Elle est interrompue dramatiquement, après 1700 km, à
Dogoubayezit, à quelques kilomètres de la frontière iranienne : une dysenterie
amibienne terrasse Bernard Ollivier et le contraint à revenir prématurément à Paris
après un long transport en ambulance et un séjour à l’hôpital à Istanbul. Heureusement il pourra se rétablir et repartir l’année suivante.
Le premier volume
s’appelle simplement « La Longue Marche » (éditions Phébus, 2000).
La deuxième étape
(mai – septembre 2000), au lieu de partir de Téhéran, repart de Dogoubayezit, à
l’endroit exact où la précédente étape avait été interrompue. Le but, cette
année-là : Samarkand (Ouzbékistan).
La difficulté
principale sera la traversée du désert au Turkménistan. Pour pouvoir affronter
à pied ces étendues surchauffées, il faut pouvoir boire 12 litres d’eau par
jour. Une telle quantité d’eau, ajoutée au poids du sac, est intransportable à
dos d’homme. Comment faire ? Ingénieusement, Bernard Ollivier va se construire
un chariot, l’EVNI (Etrange Véhicule Non Identifié !), à partir d’un vélo
d’enfant. Il lui permet de transporter son sac et sa ration journalière d’eau.
La visite de
Boukhara et la découverte de Samarkand permettent d’oublier les fatigues de
cette très longue étape. Le deuxième volume : « Vers Samarcande »
paraît en 2001.
La troisième étape
(juin – septembre 2001), de Samarkand à Turfan (Chine), le conduira à travers
le Kirghizistan et la traversée de la chaîne du Pamir, vers Kashgar, la célèbre
ville caravanière, puis le long du terrible désert du Taklamakan vers Turfan,
curieusement située au-dessous du niveau de la mer.

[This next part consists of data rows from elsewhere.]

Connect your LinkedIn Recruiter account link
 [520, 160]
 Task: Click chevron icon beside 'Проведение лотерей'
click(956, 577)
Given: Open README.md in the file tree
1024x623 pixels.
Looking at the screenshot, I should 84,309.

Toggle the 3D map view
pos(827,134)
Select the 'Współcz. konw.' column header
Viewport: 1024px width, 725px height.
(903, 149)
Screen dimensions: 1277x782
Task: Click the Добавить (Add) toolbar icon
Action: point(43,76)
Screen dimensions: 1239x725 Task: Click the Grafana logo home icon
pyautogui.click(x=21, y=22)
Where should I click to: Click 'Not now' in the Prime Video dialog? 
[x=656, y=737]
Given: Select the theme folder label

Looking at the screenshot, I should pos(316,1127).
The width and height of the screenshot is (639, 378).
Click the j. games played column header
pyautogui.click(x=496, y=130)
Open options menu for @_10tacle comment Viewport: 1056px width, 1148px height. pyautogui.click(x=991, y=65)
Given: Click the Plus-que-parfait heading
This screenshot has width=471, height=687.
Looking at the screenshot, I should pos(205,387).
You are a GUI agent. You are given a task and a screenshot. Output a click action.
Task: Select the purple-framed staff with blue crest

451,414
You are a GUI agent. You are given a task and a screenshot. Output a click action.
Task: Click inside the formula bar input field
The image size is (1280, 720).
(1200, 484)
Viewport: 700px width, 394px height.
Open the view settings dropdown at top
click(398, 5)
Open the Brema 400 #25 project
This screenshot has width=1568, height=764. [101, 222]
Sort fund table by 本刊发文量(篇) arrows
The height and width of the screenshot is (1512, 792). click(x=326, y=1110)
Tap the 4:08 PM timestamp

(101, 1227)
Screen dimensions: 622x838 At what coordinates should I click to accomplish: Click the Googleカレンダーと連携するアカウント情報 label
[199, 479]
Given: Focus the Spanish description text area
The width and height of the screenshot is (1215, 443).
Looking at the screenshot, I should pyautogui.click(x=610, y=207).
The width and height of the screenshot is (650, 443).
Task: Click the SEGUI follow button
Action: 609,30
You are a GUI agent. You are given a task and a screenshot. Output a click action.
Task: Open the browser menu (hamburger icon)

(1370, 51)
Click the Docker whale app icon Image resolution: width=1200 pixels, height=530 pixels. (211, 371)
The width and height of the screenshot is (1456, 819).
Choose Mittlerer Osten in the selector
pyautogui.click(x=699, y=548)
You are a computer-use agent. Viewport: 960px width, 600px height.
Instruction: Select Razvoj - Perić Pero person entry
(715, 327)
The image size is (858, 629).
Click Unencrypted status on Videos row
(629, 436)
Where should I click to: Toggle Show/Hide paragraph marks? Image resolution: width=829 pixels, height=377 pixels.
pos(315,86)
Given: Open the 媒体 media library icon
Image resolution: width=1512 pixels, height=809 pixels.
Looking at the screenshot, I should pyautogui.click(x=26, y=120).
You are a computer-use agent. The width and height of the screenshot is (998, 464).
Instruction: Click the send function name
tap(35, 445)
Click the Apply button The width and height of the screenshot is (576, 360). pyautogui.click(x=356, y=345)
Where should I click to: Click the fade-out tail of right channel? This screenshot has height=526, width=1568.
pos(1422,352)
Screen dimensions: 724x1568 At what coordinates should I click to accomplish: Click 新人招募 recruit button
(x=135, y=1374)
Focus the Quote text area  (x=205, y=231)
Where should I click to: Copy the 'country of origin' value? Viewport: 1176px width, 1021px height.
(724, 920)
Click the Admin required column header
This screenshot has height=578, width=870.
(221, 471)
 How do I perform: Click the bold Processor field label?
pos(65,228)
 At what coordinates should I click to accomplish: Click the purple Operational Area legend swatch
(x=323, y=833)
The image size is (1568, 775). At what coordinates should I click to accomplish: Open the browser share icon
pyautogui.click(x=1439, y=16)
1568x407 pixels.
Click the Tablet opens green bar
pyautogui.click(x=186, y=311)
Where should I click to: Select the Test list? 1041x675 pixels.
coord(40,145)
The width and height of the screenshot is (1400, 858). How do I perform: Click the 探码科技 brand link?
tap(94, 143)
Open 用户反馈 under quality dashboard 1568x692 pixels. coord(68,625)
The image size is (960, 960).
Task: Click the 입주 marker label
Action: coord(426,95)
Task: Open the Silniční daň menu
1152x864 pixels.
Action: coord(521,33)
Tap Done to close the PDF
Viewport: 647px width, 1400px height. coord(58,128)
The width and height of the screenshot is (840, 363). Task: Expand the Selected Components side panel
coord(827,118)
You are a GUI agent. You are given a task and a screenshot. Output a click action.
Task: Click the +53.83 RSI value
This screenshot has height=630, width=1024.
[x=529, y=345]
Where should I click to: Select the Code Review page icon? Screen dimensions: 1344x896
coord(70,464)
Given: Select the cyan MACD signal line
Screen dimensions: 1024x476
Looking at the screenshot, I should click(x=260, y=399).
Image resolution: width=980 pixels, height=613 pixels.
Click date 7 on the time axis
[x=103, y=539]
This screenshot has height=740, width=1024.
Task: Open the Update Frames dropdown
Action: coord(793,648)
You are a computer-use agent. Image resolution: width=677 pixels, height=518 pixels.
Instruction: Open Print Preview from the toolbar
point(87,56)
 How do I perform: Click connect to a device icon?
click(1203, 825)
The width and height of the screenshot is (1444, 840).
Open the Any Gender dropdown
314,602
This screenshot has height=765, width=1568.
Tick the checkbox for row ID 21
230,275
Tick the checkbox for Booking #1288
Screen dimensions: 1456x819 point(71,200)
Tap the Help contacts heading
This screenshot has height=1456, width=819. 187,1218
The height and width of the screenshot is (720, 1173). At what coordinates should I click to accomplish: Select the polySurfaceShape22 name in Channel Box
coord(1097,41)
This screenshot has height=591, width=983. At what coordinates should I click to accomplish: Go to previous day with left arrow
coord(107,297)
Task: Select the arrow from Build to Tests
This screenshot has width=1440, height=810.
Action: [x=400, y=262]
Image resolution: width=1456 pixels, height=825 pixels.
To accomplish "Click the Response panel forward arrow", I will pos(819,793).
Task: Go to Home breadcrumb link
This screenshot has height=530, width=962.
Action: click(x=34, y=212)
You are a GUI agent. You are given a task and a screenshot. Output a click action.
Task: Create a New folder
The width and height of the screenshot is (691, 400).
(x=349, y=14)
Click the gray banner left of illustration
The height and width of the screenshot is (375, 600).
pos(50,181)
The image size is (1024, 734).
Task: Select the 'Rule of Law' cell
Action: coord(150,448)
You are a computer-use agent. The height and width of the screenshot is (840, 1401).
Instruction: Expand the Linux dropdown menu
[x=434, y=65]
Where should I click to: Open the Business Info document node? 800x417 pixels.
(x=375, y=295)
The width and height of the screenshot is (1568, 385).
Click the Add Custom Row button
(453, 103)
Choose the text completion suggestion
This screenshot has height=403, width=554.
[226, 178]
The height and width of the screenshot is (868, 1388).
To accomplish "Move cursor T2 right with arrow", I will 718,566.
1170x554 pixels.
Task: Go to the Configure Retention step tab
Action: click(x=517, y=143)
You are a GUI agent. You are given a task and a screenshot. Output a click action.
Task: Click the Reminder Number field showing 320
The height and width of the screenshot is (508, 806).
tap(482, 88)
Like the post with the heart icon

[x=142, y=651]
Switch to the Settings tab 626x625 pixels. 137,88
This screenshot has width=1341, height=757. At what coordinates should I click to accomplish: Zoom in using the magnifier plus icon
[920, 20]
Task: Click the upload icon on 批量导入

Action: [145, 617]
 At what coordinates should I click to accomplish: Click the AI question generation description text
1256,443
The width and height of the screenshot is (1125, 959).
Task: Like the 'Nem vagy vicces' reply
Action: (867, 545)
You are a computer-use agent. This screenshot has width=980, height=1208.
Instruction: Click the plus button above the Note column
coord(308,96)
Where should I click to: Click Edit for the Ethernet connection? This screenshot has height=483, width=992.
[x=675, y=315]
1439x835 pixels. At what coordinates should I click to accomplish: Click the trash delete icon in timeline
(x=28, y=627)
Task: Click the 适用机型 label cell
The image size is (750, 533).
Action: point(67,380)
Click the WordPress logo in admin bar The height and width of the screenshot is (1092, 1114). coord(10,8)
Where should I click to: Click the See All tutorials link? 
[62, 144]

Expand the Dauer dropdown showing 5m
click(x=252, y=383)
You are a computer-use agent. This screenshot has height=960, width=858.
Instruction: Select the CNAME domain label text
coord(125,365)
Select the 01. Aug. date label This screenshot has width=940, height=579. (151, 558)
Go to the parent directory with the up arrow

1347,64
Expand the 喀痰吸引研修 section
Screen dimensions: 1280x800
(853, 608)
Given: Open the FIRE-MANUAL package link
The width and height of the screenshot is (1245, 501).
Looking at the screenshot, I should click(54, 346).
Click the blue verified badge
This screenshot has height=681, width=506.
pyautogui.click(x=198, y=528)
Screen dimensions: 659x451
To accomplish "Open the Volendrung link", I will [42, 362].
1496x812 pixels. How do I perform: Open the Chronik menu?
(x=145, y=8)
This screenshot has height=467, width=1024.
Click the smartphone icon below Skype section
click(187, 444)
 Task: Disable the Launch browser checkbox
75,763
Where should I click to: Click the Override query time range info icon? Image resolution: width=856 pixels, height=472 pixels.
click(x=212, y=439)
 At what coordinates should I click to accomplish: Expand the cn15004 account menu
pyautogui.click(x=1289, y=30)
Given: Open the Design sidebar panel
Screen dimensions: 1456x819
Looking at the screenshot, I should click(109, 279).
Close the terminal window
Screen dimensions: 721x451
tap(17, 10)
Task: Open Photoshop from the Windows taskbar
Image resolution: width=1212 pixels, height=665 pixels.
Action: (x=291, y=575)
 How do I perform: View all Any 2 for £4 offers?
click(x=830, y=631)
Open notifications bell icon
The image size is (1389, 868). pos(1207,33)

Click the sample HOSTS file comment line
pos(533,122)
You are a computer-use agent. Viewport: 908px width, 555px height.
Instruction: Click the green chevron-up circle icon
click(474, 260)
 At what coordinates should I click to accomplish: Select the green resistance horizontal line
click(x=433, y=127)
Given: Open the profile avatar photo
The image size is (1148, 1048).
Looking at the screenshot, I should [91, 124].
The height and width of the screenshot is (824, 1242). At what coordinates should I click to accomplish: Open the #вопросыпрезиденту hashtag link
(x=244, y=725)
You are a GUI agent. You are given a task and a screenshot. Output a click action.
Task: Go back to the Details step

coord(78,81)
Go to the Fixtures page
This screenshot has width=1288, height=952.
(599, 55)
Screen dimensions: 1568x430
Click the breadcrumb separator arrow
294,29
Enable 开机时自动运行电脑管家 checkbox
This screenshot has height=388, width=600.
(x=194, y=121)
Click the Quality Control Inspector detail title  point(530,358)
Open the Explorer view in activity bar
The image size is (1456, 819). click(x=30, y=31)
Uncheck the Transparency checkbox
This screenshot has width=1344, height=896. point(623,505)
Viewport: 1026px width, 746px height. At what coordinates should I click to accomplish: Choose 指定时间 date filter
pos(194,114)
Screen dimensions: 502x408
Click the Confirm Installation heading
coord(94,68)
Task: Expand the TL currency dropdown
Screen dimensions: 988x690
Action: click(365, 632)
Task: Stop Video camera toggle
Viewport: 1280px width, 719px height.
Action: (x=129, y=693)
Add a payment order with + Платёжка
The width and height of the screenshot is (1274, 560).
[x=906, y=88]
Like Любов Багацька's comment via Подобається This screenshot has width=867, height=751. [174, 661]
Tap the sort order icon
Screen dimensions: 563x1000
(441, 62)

Le chariot est toujours là,
et bien utile dans ces régions arides et très chaudes. En passant la frontière
entre le Kirghizistan et la Chine, au col de Torugart (3500 m), Bernard
Ollivier quitte le monde musulman et ses traditions d’hospitalité pour
affronter le monde chinois, fortement policé et souvent peu hospitalier.
La quatrième et
dernière étape, de Turfan à Xi’an, (avril – juillet 2002),
offre toute de même
quelques très beaux moments (forteresse de Jiayuguan, grande muraille de Chine,
notamment), mais la fatigue commence à se faire sentir. Les étapes journalières
se font toujours plus longues, comme s’il voulait en finir plus vite. Le record
est de 67 kilomètres en un seul jour ! Et le fidèle EVNI est toujours là.
Le 10 juillet 2002,
après 4 ans et quelque 12'000 km, le but est atteint : la Tour de la
Cloche à Xi’an. L’aventure est terminée.
Le troisième volume :
« Le vent des steppes », paru en 2003, rend compte des troisième et
quatrième étapes, terminant ainsi un récit fascinant par le vivacité du récit
et la façon dont les petites et grandes aventures quotidiennes sont contées. Un
must pour tous les passionnés de voyage.
Bonus
Pour terminer, il faut mentionner ici l’aventure de l’« Out of Eden Walk » de l’Américain
Paul Salopek. Commencée en janvier 2013, elle se propose de relier à pied le
berceau de l’humanité en Ethiopie à la Terre de Feu au Chili, en suivant le
trajet des premiers peuplements. Un pari incroyable : 34'000 km, à
parcourir en 7 ans.
Les nouvelles sont données régulièrement par Paul Salopek
sur le site « Outofedenwalk.com ». Récits et photos permettent de
véritablement suivre ce marcheur de l’impossible.